* Saved data entries:
####################
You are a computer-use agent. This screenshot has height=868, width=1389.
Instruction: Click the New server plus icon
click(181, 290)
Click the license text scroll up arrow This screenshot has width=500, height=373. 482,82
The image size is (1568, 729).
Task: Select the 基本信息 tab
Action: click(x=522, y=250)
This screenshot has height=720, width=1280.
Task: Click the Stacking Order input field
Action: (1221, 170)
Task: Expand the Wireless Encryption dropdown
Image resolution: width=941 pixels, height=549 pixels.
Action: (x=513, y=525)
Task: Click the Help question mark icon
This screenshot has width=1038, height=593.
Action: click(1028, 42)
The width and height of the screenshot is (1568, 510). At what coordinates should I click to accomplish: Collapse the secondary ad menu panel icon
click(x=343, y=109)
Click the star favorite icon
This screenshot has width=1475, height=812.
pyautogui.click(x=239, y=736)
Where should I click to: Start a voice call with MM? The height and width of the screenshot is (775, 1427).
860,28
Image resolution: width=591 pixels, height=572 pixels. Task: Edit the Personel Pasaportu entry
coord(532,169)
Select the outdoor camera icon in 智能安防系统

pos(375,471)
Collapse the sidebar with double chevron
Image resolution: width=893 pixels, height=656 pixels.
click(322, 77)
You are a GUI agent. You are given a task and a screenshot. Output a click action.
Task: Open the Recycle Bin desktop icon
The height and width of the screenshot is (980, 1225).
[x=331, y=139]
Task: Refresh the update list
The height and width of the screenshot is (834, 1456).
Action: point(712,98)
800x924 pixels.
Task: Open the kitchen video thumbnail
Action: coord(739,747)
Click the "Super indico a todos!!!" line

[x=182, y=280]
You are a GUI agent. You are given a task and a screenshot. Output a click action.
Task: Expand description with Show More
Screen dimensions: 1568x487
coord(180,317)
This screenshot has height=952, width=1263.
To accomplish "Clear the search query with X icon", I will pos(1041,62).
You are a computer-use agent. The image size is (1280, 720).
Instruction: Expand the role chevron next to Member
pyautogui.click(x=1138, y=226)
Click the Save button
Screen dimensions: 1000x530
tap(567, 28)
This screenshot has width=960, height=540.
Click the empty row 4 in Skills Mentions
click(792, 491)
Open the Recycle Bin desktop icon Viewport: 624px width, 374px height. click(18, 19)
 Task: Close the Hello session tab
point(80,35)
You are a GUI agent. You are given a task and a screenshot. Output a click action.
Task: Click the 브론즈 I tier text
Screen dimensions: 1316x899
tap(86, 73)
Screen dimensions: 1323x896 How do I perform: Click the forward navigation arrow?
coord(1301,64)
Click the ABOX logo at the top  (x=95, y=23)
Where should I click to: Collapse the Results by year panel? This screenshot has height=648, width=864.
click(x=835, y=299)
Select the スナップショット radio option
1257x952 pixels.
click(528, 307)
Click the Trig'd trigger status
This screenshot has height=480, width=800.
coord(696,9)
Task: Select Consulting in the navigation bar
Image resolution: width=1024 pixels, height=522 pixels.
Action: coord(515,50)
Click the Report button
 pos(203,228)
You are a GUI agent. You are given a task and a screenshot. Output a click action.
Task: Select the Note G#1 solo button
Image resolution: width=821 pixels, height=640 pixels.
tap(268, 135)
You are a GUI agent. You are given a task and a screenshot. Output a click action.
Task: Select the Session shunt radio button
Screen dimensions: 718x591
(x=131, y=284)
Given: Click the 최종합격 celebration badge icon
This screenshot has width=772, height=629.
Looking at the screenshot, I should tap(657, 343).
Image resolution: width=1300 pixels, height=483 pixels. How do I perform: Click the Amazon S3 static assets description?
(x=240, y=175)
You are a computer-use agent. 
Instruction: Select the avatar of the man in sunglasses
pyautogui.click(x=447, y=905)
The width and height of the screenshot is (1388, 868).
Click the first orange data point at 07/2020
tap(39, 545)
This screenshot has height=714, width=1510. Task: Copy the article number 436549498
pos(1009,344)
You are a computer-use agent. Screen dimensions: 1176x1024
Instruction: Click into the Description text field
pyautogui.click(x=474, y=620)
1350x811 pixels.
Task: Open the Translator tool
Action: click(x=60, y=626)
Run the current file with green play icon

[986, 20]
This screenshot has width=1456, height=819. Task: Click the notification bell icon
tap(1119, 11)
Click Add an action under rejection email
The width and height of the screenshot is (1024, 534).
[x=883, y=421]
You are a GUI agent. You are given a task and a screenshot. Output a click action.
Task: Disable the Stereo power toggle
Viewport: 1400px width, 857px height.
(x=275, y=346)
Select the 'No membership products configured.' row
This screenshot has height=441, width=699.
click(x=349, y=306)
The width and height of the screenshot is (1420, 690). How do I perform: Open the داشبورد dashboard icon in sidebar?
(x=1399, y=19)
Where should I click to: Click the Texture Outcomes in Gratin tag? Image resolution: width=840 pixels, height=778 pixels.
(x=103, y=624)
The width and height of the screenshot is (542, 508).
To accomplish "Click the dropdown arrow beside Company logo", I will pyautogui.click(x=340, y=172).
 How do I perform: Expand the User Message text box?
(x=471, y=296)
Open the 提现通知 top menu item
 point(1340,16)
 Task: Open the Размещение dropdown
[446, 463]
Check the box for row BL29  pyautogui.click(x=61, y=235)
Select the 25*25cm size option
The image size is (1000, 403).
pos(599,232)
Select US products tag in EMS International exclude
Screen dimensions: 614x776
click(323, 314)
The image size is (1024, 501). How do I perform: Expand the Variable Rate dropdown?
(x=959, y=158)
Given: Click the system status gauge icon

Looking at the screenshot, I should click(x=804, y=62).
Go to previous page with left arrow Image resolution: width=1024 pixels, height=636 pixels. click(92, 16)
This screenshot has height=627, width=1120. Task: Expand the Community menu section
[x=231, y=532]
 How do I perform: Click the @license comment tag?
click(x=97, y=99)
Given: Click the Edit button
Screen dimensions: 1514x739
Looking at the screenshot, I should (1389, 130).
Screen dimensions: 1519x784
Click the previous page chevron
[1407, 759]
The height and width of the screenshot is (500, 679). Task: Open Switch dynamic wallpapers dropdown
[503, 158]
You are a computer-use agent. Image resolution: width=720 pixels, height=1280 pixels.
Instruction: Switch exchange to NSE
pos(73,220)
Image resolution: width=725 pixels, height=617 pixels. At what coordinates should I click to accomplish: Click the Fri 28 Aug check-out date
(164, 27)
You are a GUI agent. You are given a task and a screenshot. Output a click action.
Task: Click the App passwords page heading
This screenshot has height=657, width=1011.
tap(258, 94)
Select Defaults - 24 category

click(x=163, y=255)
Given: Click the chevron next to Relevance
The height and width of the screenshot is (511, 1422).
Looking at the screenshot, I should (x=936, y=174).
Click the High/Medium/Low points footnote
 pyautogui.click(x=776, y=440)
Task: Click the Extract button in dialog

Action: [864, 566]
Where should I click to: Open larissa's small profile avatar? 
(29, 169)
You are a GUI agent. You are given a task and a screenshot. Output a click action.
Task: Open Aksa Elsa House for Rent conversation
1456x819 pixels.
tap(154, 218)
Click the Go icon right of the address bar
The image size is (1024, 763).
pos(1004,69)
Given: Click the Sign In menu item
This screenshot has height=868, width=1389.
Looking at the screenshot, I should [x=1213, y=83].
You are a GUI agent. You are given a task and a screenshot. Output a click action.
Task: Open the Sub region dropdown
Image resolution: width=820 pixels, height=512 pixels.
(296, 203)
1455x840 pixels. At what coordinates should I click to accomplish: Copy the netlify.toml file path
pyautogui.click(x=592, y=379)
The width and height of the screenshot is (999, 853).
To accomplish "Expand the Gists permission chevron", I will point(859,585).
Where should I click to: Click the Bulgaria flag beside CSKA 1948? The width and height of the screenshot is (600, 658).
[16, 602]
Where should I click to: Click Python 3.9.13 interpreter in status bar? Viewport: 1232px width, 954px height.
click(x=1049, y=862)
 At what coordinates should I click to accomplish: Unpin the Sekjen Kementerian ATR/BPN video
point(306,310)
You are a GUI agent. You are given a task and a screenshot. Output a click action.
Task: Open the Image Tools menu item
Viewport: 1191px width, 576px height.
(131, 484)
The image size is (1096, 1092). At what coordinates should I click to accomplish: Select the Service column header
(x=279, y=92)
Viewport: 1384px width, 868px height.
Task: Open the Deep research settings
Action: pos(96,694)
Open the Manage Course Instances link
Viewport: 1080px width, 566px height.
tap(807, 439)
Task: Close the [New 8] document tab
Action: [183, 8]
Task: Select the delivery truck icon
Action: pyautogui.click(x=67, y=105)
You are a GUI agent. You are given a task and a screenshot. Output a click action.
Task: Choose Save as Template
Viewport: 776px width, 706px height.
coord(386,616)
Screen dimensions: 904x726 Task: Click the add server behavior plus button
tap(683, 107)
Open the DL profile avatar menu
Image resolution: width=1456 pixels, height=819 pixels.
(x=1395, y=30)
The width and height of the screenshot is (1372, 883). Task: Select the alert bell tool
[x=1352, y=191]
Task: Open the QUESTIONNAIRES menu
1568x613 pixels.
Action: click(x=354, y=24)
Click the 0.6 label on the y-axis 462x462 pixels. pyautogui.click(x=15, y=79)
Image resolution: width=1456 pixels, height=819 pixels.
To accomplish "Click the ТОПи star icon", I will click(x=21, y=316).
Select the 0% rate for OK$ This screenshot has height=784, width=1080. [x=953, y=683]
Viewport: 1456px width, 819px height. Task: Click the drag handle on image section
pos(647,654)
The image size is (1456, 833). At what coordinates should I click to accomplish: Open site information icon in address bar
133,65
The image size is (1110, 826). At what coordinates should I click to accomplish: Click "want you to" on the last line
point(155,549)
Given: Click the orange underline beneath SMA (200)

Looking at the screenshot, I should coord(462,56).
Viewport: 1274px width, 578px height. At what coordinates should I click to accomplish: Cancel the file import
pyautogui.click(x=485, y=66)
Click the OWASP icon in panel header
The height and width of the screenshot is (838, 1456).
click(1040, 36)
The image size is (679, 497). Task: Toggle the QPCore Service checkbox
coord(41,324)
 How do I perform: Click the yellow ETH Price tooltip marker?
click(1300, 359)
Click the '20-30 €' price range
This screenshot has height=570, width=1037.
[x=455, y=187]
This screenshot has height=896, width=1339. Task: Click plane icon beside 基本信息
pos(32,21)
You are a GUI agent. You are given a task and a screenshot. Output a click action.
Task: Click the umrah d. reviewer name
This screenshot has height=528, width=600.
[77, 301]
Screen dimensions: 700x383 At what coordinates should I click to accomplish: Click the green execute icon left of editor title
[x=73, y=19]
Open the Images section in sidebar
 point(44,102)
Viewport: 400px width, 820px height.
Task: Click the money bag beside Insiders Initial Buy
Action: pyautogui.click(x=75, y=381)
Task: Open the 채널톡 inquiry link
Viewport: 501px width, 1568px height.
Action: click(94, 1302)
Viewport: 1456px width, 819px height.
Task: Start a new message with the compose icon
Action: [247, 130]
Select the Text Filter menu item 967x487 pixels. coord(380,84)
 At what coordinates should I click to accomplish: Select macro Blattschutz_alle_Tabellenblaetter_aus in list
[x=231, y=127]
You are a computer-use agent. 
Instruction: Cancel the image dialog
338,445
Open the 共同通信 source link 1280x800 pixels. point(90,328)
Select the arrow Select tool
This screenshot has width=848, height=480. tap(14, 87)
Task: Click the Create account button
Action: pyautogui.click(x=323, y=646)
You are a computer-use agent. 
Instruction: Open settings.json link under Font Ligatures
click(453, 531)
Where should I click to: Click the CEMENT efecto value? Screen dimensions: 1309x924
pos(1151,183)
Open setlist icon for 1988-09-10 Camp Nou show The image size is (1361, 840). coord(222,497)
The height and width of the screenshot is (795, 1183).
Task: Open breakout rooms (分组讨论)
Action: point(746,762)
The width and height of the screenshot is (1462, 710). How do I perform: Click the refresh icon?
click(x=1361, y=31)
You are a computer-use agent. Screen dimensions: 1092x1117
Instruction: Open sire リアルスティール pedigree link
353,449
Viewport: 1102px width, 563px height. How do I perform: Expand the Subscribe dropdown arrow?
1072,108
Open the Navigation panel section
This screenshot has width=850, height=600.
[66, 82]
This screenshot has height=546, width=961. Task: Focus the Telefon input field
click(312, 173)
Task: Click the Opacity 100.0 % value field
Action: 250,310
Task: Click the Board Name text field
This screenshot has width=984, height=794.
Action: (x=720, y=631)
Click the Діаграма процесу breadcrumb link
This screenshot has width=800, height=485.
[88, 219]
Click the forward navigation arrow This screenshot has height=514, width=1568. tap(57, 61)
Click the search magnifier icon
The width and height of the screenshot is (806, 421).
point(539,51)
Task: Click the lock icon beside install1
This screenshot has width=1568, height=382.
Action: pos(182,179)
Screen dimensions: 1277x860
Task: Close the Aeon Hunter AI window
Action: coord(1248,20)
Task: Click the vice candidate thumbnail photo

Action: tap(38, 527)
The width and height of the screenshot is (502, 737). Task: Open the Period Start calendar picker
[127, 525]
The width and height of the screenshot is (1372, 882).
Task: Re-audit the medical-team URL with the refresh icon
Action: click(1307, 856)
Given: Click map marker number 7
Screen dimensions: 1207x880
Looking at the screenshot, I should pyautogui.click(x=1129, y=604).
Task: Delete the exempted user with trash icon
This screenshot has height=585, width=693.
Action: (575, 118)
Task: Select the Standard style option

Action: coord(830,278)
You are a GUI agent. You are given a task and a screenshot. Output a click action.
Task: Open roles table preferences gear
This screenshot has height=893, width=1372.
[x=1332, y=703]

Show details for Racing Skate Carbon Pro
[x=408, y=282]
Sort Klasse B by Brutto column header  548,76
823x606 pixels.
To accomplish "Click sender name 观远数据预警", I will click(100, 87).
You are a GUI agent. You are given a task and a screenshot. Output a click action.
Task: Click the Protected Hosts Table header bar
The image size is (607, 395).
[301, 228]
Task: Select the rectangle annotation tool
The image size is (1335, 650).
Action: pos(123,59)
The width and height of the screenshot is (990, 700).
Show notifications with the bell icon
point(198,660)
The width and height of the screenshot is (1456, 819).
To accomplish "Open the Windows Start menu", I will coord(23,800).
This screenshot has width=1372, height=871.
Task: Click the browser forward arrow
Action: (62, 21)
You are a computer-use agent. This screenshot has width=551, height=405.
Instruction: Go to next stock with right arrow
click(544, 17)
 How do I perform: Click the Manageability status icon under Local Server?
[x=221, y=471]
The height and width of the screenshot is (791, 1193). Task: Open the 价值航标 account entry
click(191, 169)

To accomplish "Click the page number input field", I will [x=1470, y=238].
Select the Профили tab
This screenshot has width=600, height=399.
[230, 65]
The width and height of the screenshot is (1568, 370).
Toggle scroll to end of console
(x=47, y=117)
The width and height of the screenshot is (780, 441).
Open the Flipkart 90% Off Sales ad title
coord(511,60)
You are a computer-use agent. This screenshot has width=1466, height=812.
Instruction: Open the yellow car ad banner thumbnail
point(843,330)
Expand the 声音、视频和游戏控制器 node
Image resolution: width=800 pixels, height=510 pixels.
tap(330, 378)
####################
* Instructions to follow: Write out every line from the start of the items down to the line containing "click(322, 77)", both ends included, with no changes.

* Answer for this exercise:
You are a computer-use agent. This screenshot has height=868, width=1389.
Instruction: Click the New server plus icon
click(181, 290)
Click the license text scroll up arrow This screenshot has width=500, height=373. 482,82
The image size is (1568, 729).
Task: Select the 基本信息 tab
Action: click(x=522, y=250)
This screenshot has height=720, width=1280.
Task: Click the Stacking Order input field
Action: (1221, 170)
Task: Expand the Wireless Encryption dropdown
Image resolution: width=941 pixels, height=549 pixels.
Action: (x=513, y=525)
Task: Click the Help question mark icon
This screenshot has width=1038, height=593.
Action: click(1028, 42)
The width and height of the screenshot is (1568, 510). At what coordinates should I click to accomplish: Collapse the secondary ad menu panel icon
click(x=343, y=109)
Click the star favorite icon
This screenshot has width=1475, height=812.
pyautogui.click(x=239, y=736)
Where should I click to: Start a voice call with MM? The height and width of the screenshot is (775, 1427).
860,28
Image resolution: width=591 pixels, height=572 pixels. Task: Edit the Personel Pasaportu entry
coord(532,169)
Select the outdoor camera icon in 智能安防系统

pos(375,471)
Collapse the sidebar with double chevron
Image resolution: width=893 pixels, height=656 pixels.
click(322, 77)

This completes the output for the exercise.